La joie de Jésus est une joie qui résulte de sa relation avec le Père. Il est en communion intime et profonde avec Lui, une communion de chaque instant qui se traduit par des paroles et des actes qui agissent avec force et autorité.
« Lorsque vous aurez élevé le Fils de l’homme, vous connaîtrez que « Je Suis » et que je ne fais rien de moi-même : je dis ce que le Père m’a enseigné. Celui qui m’a envoyé est avec moi : Il ne m’a pas laissé seul, parce que je fais toujours ce qui lui plaît. » Jn 8, 28-29.
Jésus tire toute sa vitalité et la force de son agir dans sa relation au Père. Là est sa joie et cette joie est parfaite. Et nous sommes invités à partager cette joie parfaite avec Jésus, à vivre aussi intensément que lui la relation d’alliance et de communion avec le Père. C’est cette relation, cette présence au Père qui est source de joie profonde et parfaite en nous.
La joie est une émotion. Elle traduit un besoin d’appartenance qui est comblé. Elle est l’expression que je suis relié à l’autre, aux autres, à l’univers, à Dieu de telle manière que tout mon être entre dans une vibration de vie, d’intensité qui me comble et me pacifie. Cette joie est faite pour être partagée.

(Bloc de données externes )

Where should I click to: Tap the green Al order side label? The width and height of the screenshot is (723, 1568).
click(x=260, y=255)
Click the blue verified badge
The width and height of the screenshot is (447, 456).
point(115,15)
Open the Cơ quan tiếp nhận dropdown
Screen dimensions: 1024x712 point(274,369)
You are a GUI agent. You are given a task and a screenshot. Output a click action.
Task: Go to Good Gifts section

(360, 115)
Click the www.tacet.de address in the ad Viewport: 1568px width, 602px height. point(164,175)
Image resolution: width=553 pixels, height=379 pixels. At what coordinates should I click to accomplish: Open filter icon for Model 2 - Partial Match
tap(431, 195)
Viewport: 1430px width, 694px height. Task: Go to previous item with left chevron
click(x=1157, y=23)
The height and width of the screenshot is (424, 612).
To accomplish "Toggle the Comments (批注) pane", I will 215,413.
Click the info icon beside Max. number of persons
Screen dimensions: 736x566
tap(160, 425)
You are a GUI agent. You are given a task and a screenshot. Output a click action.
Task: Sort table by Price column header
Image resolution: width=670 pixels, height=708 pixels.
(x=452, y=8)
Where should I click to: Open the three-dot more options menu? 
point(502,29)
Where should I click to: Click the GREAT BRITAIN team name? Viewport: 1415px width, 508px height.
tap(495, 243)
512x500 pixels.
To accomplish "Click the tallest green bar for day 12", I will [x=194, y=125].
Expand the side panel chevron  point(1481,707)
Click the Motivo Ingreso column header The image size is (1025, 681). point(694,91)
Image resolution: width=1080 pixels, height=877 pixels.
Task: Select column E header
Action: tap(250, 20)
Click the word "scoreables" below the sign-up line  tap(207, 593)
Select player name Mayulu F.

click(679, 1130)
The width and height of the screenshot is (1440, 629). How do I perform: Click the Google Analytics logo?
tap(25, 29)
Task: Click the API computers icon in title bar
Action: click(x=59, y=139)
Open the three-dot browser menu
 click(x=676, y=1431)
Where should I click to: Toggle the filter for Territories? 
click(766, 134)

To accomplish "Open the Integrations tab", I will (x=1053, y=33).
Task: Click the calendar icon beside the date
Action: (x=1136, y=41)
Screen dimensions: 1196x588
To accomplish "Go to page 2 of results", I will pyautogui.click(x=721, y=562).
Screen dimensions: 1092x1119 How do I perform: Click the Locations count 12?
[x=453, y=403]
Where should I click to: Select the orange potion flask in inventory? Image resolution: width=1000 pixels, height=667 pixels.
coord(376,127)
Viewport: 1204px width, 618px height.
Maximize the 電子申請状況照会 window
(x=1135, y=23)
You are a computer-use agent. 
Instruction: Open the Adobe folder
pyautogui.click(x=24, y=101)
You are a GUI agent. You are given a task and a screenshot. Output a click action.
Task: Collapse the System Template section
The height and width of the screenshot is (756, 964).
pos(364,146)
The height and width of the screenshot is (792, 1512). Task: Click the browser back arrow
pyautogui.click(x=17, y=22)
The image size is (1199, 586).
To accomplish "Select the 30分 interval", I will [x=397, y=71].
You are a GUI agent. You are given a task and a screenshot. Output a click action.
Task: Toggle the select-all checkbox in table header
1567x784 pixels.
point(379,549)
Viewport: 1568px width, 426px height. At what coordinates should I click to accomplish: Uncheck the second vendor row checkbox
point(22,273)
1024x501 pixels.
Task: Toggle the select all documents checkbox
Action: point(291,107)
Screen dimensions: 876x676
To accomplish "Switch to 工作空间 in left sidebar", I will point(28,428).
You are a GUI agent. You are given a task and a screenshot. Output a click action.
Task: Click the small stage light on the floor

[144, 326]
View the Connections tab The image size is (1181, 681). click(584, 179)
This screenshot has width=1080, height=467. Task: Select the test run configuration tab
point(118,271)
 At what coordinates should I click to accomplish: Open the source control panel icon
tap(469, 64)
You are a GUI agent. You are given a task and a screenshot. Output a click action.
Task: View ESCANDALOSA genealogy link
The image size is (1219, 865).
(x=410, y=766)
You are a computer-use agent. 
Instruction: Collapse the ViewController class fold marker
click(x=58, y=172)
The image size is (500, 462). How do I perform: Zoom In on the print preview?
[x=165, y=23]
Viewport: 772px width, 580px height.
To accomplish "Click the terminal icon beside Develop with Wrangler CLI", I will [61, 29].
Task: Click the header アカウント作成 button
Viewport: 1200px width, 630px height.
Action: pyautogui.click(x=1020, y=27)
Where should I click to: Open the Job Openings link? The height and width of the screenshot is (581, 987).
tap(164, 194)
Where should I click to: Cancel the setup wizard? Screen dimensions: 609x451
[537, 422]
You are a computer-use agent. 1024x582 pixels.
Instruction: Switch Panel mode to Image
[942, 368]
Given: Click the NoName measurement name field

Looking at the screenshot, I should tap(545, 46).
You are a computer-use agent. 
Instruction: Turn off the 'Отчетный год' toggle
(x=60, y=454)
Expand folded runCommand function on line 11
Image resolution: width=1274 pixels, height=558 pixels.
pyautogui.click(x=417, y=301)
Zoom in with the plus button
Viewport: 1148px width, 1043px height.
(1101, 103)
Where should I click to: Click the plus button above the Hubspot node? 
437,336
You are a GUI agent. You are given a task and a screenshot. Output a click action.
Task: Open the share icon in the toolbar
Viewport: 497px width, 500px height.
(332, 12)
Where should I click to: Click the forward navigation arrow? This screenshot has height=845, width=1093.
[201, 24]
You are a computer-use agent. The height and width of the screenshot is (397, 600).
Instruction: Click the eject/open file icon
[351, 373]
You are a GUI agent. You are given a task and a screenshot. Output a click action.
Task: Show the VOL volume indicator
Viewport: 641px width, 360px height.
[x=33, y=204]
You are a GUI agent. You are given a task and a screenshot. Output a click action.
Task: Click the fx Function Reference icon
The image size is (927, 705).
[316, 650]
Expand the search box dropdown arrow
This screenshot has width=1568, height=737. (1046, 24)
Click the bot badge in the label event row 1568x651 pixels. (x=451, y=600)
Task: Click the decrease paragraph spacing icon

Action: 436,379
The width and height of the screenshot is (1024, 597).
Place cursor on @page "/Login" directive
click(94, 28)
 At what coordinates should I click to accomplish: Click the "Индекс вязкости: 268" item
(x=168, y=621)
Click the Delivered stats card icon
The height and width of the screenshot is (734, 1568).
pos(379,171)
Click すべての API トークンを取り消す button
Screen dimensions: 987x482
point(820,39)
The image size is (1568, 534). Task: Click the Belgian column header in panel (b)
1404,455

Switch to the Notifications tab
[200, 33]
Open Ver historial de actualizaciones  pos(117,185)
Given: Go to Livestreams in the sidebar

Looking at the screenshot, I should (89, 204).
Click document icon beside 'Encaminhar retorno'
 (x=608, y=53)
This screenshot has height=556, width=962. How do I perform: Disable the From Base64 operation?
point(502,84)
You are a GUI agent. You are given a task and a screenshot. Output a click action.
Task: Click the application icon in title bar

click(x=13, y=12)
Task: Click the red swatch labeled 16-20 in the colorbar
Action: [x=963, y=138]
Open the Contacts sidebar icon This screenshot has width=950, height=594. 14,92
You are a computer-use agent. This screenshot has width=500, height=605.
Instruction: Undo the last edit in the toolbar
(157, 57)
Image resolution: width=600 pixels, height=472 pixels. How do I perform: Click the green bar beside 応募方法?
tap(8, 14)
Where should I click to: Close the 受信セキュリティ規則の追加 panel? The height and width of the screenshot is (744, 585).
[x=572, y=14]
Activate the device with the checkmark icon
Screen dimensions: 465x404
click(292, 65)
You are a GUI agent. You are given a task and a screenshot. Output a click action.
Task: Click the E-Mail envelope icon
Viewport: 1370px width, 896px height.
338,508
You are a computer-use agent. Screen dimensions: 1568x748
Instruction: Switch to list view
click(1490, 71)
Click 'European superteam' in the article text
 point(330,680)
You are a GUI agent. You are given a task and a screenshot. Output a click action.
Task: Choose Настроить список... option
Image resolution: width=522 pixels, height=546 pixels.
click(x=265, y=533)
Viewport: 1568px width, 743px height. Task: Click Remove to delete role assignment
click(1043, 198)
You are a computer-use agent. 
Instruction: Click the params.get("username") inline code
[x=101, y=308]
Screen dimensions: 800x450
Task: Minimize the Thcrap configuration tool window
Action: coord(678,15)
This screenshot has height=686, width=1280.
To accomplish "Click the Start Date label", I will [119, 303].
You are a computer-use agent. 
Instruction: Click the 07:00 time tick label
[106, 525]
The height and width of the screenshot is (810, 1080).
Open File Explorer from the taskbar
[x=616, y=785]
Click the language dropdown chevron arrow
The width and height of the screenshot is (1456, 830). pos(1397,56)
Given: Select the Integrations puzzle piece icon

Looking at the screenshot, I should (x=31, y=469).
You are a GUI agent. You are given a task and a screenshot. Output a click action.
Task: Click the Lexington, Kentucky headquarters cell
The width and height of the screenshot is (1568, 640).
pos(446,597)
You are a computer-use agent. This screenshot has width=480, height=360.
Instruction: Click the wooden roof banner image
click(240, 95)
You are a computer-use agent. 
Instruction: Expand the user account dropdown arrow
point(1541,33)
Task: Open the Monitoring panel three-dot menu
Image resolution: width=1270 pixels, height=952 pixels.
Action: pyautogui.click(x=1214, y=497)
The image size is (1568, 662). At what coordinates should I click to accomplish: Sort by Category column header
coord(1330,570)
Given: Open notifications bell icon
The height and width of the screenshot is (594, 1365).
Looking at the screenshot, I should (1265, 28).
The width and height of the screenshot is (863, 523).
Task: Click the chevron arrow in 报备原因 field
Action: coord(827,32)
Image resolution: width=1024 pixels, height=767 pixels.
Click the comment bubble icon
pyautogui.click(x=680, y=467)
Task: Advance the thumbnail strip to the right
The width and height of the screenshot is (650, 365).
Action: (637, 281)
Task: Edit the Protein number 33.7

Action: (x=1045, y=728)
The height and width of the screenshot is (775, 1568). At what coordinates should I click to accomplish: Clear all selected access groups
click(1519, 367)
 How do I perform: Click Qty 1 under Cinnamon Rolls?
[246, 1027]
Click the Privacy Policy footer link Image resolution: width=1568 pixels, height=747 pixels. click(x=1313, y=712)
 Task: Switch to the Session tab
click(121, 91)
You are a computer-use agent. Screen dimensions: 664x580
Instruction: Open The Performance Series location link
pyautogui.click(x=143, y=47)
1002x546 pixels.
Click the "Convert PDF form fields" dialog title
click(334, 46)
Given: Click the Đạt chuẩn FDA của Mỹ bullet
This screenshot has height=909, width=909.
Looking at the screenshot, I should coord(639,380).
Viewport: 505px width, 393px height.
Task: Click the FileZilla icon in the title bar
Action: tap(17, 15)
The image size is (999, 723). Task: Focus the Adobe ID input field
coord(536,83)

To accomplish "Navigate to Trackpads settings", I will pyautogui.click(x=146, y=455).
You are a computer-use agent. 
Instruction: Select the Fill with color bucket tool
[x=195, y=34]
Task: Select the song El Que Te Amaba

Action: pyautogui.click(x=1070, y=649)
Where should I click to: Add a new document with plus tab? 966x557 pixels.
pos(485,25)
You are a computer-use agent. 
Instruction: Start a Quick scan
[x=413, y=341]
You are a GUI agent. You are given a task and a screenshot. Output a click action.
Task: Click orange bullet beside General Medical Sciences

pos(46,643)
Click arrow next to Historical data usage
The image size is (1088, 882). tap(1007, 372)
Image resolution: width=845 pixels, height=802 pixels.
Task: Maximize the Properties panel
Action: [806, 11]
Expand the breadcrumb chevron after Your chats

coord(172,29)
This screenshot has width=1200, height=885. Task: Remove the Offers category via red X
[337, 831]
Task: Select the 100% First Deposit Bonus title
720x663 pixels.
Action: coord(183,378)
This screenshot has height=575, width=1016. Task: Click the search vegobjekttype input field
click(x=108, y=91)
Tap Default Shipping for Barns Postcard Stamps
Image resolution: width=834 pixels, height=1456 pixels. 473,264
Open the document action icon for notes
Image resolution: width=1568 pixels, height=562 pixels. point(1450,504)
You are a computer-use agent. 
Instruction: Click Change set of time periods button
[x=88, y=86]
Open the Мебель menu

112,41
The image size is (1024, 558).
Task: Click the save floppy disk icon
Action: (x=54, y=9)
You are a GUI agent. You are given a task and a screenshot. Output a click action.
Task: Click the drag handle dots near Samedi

Je ne peux pas être joyeux seul.
Faisons un petit crochet auprès des philosophes de la joie et des pères de l’Eglise pour appréhender ce qu’ils pensent et expérimentent de la joie
Pour Bergson, Spinoza et Nietzsche, « Il existe une profonde continuité : l’affirmation de la puissance vitale et de sa manifestation, la joie. »[1] « La nature nous avertit par un signe précis que notre destination est atteinte. Ce signe est la joie » [2]. Pour Henri Bergson la joie est intimement liée à la création. Quand la vie réussit, quand elle atteint ce pour quoi elle est faite, on est dans la joie. « Quand la vie échoue, on est dans la tristesse »[3]. La joie est liée à la conquête de la vie. « Le plaisir, n’est qu’un artifice imaginé par la nature pour obtenir de l’être vivant la conservation de la vie ; Il n’indique que la direction où la vie est lancée. Mais la joie annonce toujours que la vie a réussi, qu’elle a gagné du terrain, qu’elle a remporté une victoire : Toute grande joie a un accent triomphal. » Pour Bergson, c’est l’affirmation de la vie qui provoque la joie.
Pour Spinoza, « La joie est le passage de l’homme d’une moindre à une plus grande perfection »[4]. Spinoza affirmait qu’une fois libérés de toutes nos servitudes, on est dans la joie parfaite.
« Chaque fois que nous progressons, que nous remportons une victoire, que nous nous accomplissons un peu plus selon notre nature propre, nous sommes dans la joie… »[5] .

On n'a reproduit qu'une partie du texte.